Dans une étude de 2013, Carl Benedikt Frey et Michael Osborne (2013) ont conclu que 47% de l'emploi total aux États-Unis présentait un 'risque élevé' d'automatisation (c'est-à-dire des professions dont la probabilité d'automatisation est d'au moins 70%) dans les 10 à 20 prochaines années. Dans la même tendance, une étude de 2017 du McKinsey Global Institute estime que 51% du travail américain est susceptible d'être automatisé.

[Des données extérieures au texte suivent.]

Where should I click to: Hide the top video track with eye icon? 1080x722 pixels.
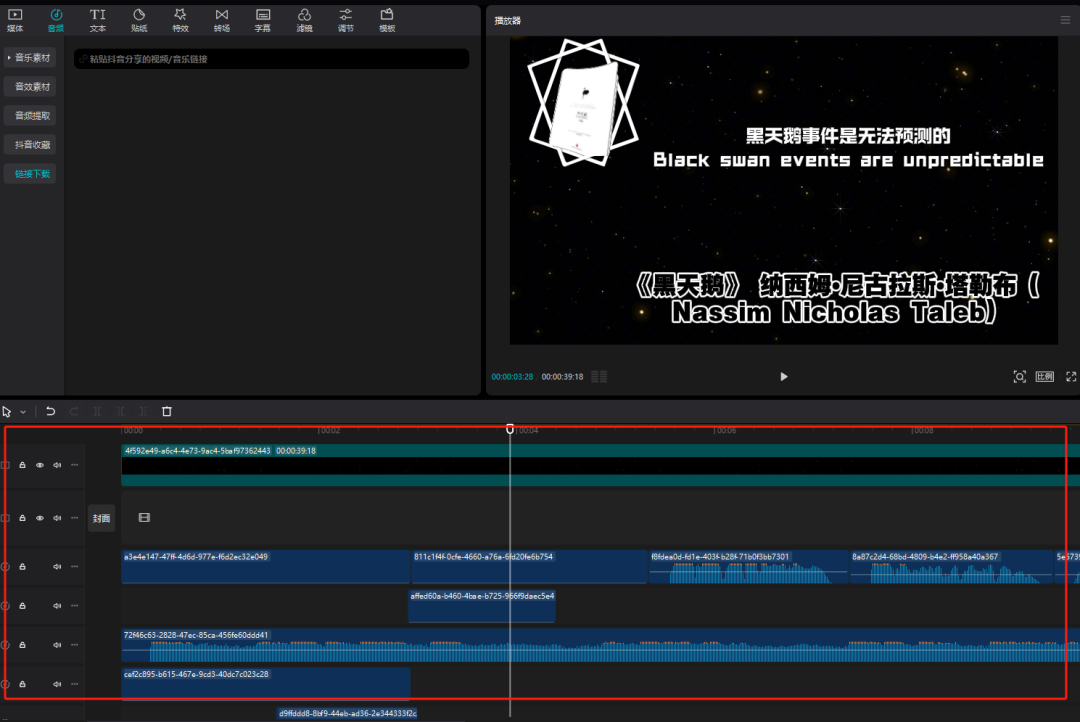(x=40, y=465)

McKinsey a identifié une croissance potentielle de la productivité d'au moins 2% par an au cours des dix prochaines années, dont environ 60% proviendraient de la numérisation.

La croissance de la productivité du travail est le moteur principal de la croissance économique

En 1994, Paul Krugman a déclaré: "La productivité n'est pas tout, mais à long terme, elle est presque tout". Il a tout à fait raison. Étant donné que les taux de dépendance augmentent régulièrement en raison du vieillissement de notre population (voir graphique), la croissance de la productivité du travail sera le moteur principal de la croissance économique.

Dans un scénario de faible productivité, les systèmes de sécurité sociale seront mis sous pression et les gouvernements seront confrontés à des arbitrages budgétaires difficiles, tandis que les salaires nets réels stagneront probablement. Dans un scénario de productivité élevée, l'augmentation de la croissance économique fera baisser le ratio d'endettement et fournira une marge de manœuvre budgétaire suffisante pour relever des défis tels que le changement climatique. Espérons que les techno-optimistes aient raison!